Journal Entry - The Cost of Caring
Sometimes it feels like my own mental health is being held hostage by a system that refuses to listen. I wake up with this heavy, familiar tightness in my chest, and I know it isn’t just my own personal stress, it is the collective weight of every person I see being sidelined by the “failed and absurd” policies in this country. I am realising that my empathy for those caught in the crosshairs of tobacco harm reduction is a double-edged sword. It gives me the fire to write my Substack and push for change, but it also means I never truly get to rest. My peace of mind is constantly interrupted by the thought of another “abandonment of care” happening in real time.
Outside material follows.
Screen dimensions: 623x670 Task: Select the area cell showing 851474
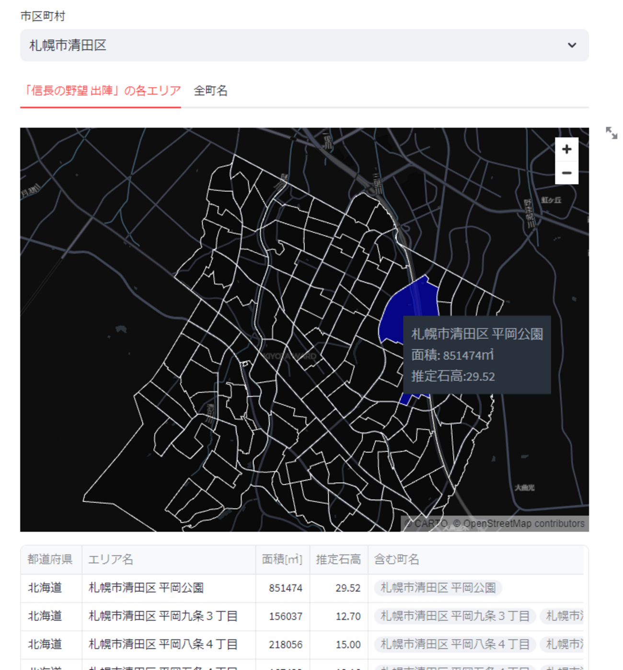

I find myself obsessing over the “spatial erasure” of people who use nicotine, and I can see how that obsession is starting to mirror my own social withdrawal. I spend so much time analysing how society pushes these individuals into the shadows that I have started to feel like I am living in the shadows right alongside them. It is hard to engage in “normal” life or small talk when your brain is screaming about a massive public health betrayal. I worry that my focus on the “duty of care” for the public is causing me to neglect the duty of care I owe to myself. I’m so busy trying to build a bridge for others to reach safety that I’m forgetting to check if the ground I’m standing on is even stable.
The mental exhaustion of searching for that one “profound statement” is becoming harder to ignore. I feel like if I could just find the perfect combination of words, I could make the world see the human cost of these rigid, abstinence-only ideologies. But when that doesn’t happen, or when leadership remains deaf to the evidence, it feels like a personal failure. That is the part that hurts my mental health the most, the feeling that if I’m not loud enough or clear enough, then more people will be left behind. It’s a hero complex mixed with a deep, aching sadness, and it’s a lot for one person to carry.
I am starting to see that my anxiety is a direct reflection of the chaos I’m trying to fix. Every time a new, restrictive policy is announced, it feels like a physical impact. It isn’t just an intellectual disagreement; it’s a mourning for the health and dignity of people I will likely never meet. I worry about their isolation, their shame, and their lack of options, and that worry settles into my bones. I need to find a way to decouple my own worth and my own happiness from the slow, frustrating pace of systemic change. If I don’t, I’m afraid the very empathy that drives me to advocacy will eventually be the thing that burns me out completely. I have to learn how to keep fighting for their visibility without letting my own light go out in the process.


I hear and feel your angst. I was an angry overnight quitter, but coping with our govt deliberations and deciding to build my own vape pantry n freezer and just look after family and close friends has enabled me to "switch off". Plus I don't have the penmanship skills to articulate my feelings.